* Begin Material provided *

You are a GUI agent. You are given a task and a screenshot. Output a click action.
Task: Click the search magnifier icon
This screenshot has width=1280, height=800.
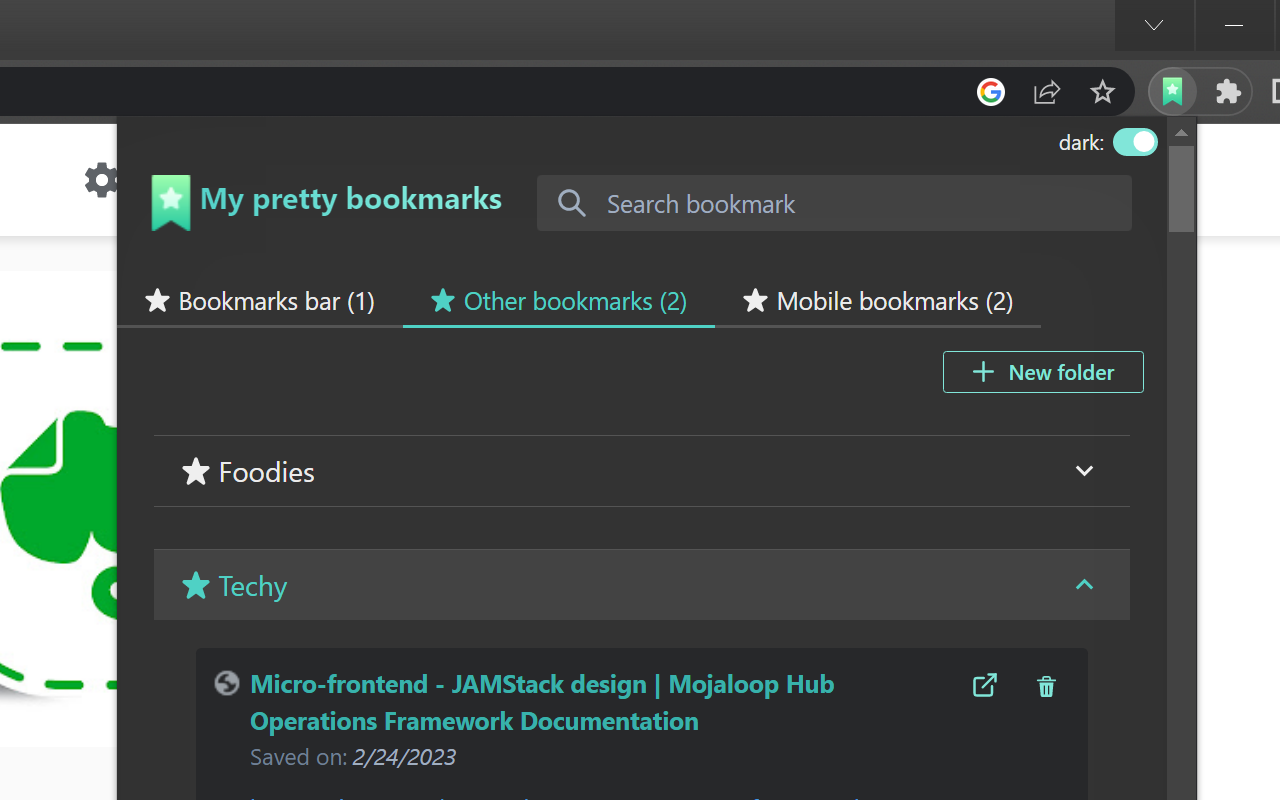coord(571,203)
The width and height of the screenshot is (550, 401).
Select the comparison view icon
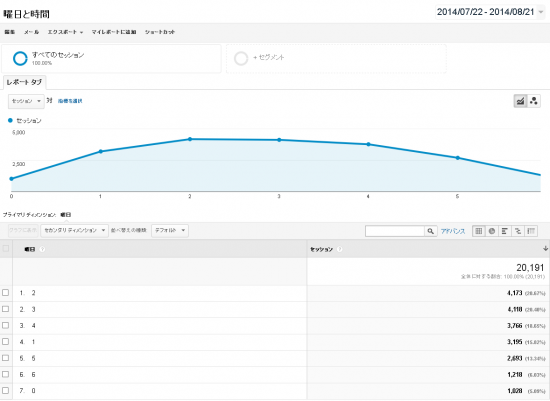518,231
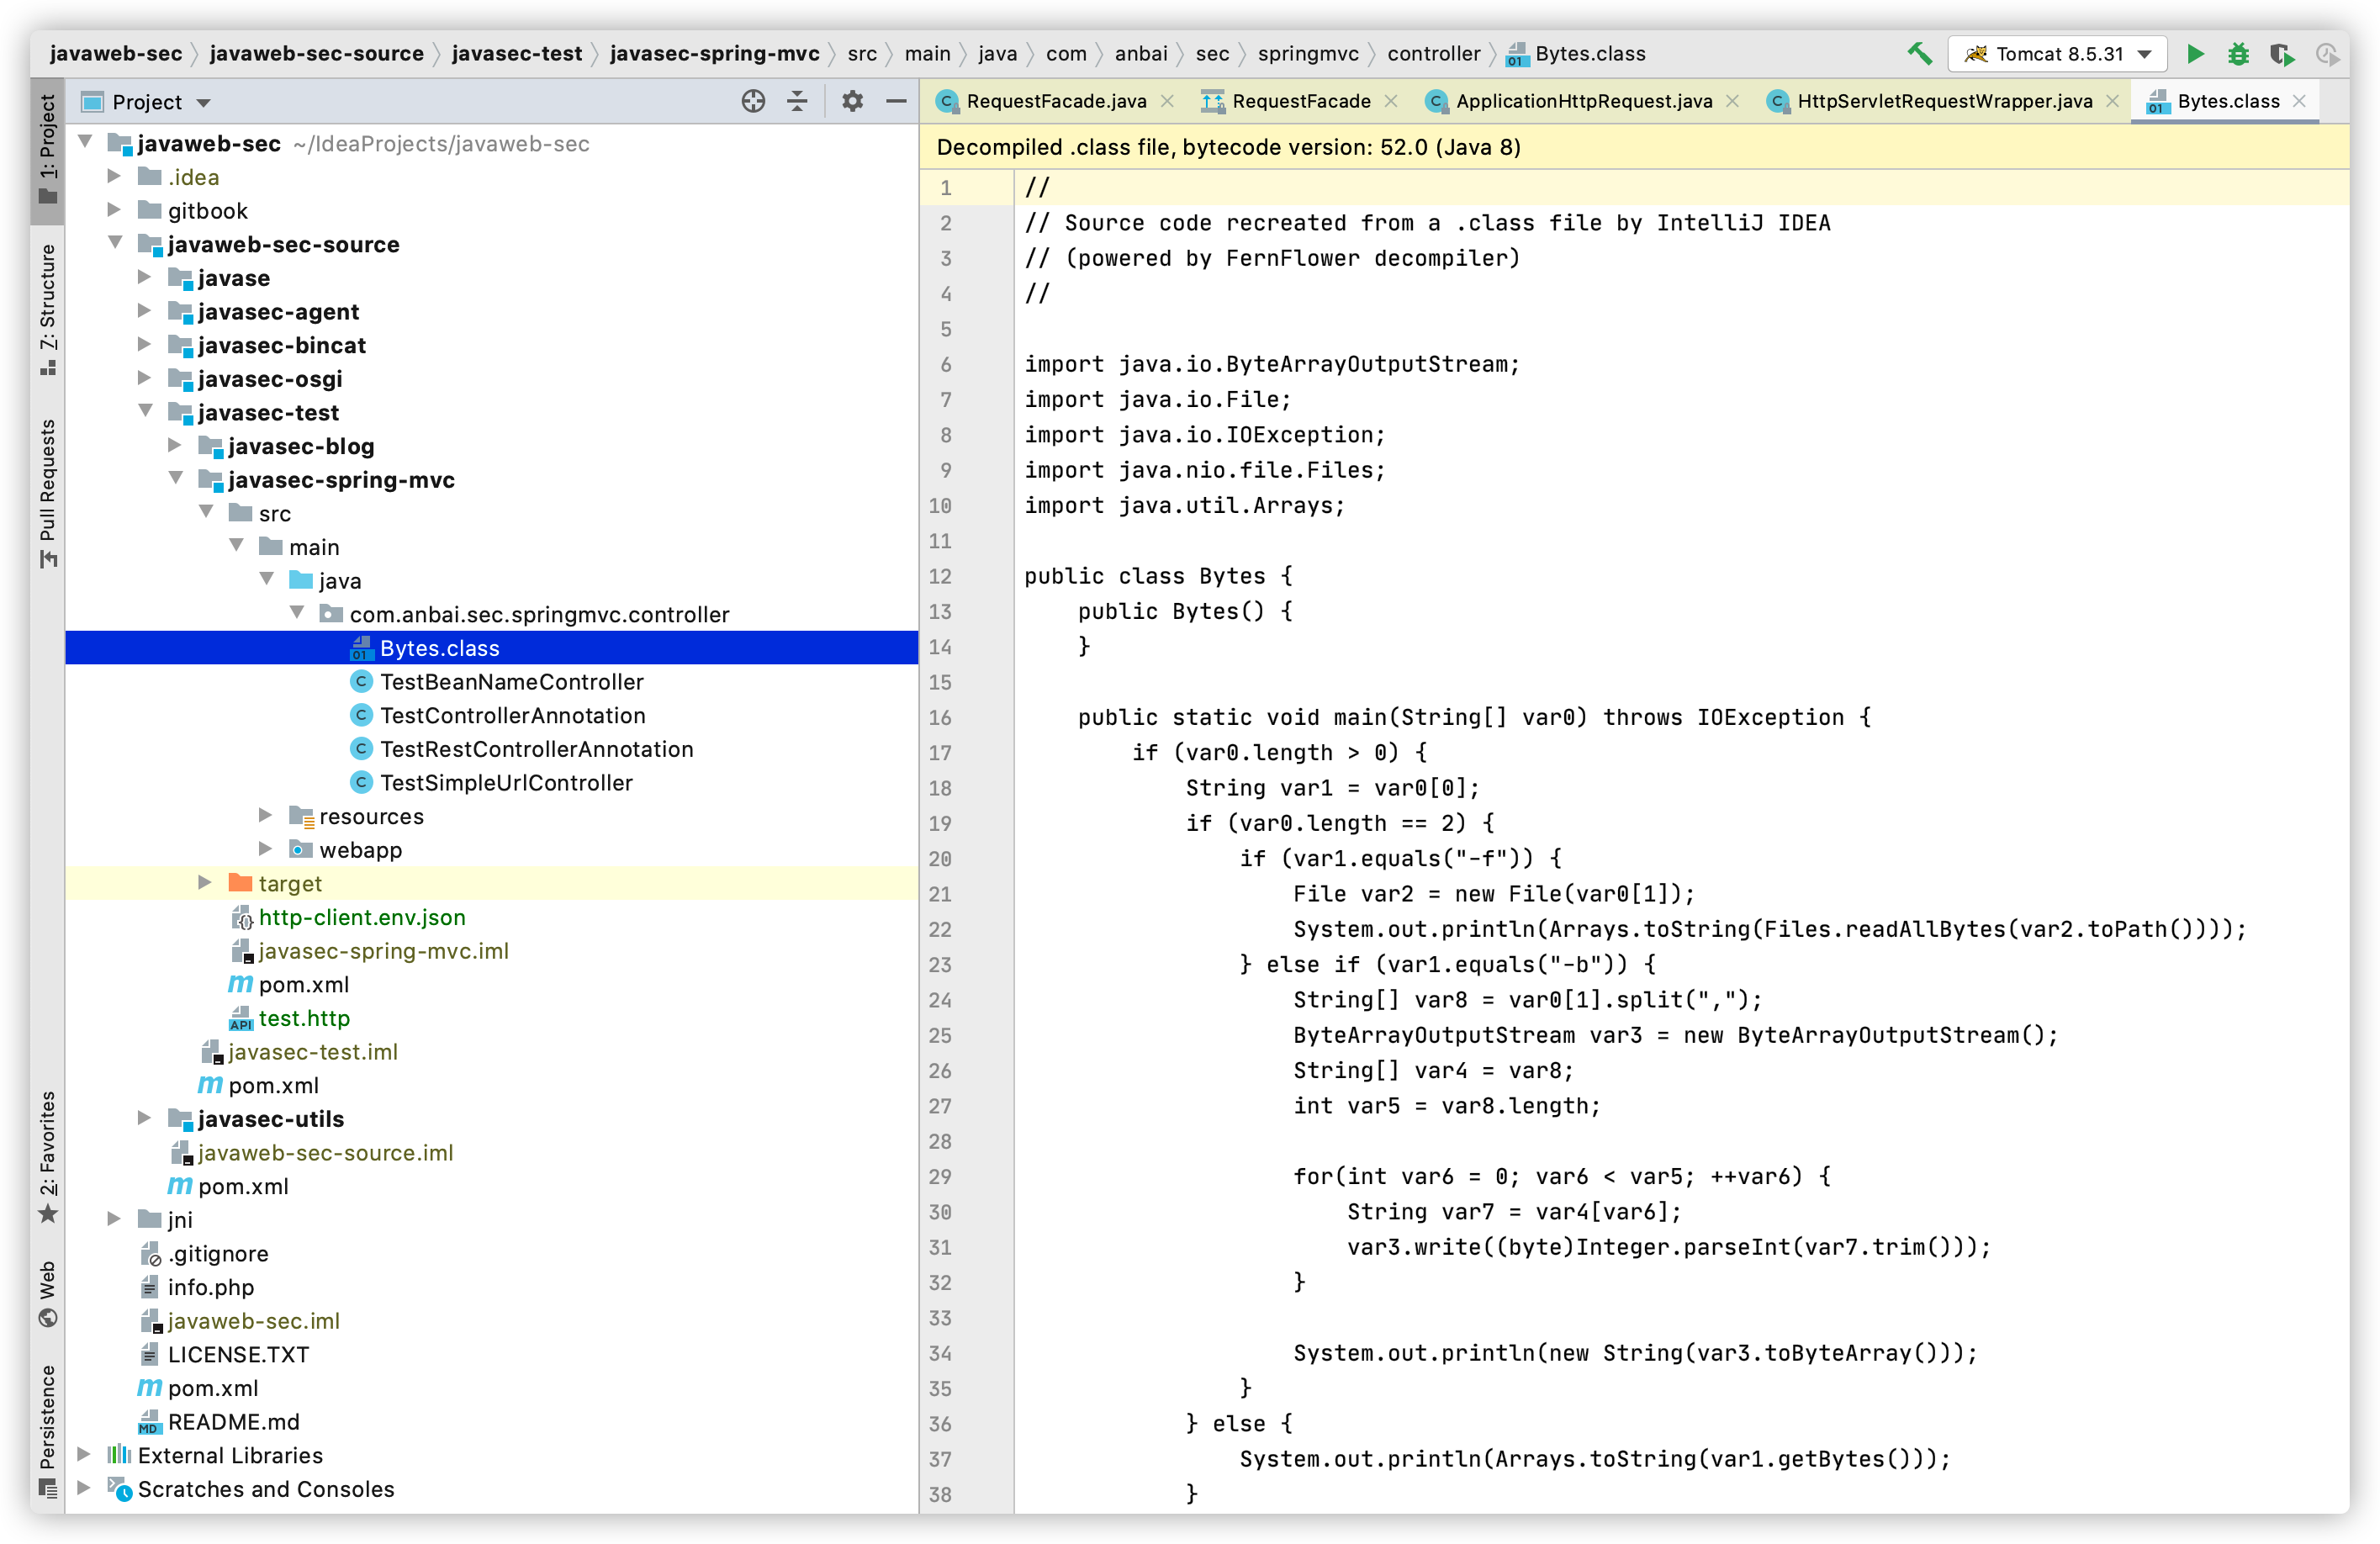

* End Material provided *

Rewrite all of the data above, replacing every occurrence of "screenshot" with "image" and keeping everything else unchanged. Omit the pictures from your version.

You are a GUI agent. You are given a task and a image. Output a click action.
Task: Click the search magnifier icon
This image has width=1280, height=800.
coord(571,203)
The width and height of the image is (550, 401).
Select the comparison view icon
518,231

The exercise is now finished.